··· DATA FOR THE TASK
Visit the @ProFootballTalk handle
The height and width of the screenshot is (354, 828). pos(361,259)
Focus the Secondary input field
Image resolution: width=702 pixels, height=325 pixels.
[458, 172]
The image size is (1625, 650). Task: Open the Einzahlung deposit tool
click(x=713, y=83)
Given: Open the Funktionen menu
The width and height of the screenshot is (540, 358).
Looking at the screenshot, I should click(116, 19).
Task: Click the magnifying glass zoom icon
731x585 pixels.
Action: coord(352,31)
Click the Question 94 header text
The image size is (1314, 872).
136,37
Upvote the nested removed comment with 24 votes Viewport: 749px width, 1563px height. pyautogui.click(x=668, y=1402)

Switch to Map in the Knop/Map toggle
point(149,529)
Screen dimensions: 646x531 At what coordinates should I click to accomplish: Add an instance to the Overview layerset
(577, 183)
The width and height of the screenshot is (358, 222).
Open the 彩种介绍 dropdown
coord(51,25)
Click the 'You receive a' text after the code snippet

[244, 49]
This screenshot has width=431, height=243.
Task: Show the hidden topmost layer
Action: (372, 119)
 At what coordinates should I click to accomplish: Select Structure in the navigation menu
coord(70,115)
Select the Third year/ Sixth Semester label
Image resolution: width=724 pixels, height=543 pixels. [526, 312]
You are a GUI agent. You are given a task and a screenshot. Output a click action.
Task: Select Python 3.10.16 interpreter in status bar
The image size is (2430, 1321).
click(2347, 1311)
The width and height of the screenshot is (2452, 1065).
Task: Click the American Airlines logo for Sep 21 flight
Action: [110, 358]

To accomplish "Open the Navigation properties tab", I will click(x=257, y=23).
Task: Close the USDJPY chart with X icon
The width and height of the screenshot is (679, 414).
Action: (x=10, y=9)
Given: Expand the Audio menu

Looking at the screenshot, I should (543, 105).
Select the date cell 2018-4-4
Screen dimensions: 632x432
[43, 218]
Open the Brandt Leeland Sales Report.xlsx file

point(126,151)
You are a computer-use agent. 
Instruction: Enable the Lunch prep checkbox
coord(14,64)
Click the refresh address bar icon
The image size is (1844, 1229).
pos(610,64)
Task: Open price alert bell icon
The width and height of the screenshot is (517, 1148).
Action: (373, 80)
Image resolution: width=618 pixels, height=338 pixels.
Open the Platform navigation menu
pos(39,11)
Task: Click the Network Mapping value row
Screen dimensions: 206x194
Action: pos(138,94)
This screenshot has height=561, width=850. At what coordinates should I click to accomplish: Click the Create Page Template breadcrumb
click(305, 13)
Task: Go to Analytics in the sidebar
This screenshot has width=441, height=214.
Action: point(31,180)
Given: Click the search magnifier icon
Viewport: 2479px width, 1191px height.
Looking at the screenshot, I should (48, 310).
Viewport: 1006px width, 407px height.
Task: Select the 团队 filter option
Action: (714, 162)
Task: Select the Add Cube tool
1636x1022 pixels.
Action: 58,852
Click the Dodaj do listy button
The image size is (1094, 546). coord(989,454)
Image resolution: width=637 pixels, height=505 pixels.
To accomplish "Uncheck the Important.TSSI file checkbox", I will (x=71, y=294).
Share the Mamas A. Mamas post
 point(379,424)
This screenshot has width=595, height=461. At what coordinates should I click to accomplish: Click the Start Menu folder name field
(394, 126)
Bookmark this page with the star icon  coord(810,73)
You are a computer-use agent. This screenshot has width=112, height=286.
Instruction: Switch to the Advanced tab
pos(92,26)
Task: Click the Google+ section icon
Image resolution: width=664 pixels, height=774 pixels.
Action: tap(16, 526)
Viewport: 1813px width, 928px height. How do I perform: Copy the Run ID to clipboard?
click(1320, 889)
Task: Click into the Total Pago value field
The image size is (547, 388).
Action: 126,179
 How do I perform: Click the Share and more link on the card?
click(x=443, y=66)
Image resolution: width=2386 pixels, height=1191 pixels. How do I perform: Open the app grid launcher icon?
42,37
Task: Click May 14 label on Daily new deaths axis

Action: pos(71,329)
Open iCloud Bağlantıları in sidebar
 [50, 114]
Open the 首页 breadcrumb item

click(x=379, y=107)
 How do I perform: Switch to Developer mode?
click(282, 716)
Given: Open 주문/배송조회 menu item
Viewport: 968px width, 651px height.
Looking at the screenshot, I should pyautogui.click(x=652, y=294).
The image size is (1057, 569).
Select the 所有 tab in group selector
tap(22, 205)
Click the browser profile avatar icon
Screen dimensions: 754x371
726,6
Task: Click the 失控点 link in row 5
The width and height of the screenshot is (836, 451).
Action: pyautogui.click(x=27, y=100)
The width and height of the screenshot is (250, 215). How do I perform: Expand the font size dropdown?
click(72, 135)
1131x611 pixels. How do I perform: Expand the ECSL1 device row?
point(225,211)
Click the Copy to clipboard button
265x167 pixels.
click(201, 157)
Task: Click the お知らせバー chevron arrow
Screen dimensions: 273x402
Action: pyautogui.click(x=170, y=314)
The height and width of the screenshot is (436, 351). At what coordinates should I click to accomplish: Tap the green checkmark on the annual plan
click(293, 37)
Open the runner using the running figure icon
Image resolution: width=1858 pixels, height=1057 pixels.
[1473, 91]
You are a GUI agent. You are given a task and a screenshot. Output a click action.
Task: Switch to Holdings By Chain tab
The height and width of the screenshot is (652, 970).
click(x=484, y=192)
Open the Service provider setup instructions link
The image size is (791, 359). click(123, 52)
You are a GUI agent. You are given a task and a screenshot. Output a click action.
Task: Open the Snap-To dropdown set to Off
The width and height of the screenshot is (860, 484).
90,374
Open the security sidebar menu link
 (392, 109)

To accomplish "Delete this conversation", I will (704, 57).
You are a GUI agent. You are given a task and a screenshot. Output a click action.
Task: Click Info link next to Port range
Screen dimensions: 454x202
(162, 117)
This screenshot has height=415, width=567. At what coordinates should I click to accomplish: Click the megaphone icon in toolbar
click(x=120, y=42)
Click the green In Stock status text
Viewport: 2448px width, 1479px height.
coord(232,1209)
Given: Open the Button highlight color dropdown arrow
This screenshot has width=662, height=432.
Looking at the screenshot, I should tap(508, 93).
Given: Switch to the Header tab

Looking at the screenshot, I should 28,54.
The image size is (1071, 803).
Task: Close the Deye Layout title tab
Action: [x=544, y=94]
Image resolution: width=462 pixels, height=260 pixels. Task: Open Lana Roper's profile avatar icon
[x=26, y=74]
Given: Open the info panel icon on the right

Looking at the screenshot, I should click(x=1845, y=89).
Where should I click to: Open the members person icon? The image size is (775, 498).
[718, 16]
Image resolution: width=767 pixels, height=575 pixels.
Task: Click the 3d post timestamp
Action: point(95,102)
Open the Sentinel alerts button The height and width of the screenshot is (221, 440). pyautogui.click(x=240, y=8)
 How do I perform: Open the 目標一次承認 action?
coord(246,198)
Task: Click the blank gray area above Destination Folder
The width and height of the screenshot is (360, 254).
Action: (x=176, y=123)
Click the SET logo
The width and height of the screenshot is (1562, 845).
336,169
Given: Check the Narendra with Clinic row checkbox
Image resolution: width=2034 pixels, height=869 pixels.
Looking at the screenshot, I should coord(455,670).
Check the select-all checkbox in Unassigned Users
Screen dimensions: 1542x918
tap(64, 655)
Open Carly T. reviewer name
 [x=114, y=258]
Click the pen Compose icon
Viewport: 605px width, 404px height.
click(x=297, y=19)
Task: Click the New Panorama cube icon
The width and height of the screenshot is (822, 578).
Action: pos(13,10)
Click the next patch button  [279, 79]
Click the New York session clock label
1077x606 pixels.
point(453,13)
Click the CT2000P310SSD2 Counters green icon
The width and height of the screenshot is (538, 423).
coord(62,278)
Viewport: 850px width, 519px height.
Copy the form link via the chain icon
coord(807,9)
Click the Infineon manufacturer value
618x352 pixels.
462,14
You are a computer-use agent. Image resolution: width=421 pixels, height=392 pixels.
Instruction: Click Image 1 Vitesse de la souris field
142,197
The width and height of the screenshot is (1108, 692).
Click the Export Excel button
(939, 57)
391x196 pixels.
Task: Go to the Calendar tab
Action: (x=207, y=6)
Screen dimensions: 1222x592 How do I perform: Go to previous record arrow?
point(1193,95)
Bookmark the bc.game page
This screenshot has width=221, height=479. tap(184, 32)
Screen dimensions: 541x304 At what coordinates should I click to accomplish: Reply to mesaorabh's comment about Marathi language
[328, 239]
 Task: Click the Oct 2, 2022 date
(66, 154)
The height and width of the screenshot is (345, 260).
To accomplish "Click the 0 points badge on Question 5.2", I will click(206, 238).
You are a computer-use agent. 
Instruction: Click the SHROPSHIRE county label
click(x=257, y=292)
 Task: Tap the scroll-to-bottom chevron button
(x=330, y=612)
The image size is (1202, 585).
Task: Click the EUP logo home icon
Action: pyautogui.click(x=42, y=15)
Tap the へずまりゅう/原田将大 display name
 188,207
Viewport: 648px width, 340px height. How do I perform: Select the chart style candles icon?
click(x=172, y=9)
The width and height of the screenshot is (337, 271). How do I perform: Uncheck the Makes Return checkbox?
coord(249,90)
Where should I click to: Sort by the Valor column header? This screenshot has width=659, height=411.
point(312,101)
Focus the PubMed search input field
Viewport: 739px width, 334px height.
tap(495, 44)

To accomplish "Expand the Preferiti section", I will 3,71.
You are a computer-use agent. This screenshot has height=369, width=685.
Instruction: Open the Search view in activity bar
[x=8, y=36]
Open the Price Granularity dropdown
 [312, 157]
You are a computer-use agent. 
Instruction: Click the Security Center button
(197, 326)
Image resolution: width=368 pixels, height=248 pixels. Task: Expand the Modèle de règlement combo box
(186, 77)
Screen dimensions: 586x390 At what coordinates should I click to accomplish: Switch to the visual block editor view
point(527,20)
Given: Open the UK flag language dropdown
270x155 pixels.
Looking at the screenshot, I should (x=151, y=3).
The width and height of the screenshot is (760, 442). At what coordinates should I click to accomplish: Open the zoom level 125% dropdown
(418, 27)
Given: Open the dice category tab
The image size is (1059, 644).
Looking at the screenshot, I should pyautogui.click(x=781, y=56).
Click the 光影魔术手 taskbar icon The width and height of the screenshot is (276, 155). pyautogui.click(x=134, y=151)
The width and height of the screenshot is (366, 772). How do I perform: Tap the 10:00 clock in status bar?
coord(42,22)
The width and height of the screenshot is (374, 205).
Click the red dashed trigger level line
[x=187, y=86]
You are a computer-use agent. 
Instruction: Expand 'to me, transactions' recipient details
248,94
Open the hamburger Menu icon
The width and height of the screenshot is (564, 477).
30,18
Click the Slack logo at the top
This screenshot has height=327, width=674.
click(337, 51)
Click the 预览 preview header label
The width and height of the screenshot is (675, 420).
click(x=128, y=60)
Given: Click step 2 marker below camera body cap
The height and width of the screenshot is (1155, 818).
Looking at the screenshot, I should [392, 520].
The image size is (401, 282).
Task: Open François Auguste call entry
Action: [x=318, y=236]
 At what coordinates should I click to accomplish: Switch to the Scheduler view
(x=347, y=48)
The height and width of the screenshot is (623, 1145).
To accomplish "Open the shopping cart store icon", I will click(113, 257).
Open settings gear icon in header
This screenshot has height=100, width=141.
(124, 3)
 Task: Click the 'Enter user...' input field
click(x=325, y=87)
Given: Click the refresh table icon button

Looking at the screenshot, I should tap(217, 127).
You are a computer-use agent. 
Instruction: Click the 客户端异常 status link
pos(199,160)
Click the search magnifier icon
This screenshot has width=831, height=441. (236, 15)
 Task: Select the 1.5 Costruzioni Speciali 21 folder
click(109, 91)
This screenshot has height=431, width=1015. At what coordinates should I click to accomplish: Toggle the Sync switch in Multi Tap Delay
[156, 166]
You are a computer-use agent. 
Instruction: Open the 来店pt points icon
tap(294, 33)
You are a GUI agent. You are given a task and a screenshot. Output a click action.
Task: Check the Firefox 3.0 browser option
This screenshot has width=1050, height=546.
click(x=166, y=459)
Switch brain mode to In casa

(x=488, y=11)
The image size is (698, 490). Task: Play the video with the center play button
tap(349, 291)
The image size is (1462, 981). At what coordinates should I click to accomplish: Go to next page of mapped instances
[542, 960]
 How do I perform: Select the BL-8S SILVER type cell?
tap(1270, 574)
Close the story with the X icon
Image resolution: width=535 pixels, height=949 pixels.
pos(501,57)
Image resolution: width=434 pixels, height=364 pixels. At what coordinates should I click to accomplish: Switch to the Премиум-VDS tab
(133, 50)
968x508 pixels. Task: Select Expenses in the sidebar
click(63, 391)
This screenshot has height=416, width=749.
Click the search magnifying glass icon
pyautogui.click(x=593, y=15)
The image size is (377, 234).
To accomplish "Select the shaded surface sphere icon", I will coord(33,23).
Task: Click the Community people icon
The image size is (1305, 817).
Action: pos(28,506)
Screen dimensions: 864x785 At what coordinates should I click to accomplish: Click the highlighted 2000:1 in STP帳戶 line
······
WHAT IS BEING ASKED: Write out the data again word for word, starting at the line that contains "The image size is (377, 234)." and continuing through the end of the data. Include both of those lines.

REPLY:
The image size is (377, 234).
To accomplish "Select the shaded surface sphere icon", I will coord(33,23).
Task: Click the Community people icon
The image size is (1305, 817).
Action: pos(28,506)
Screen dimensions: 864x785 At what coordinates should I click to accomplish: Click the highlighted 2000:1 in STP帳戶 line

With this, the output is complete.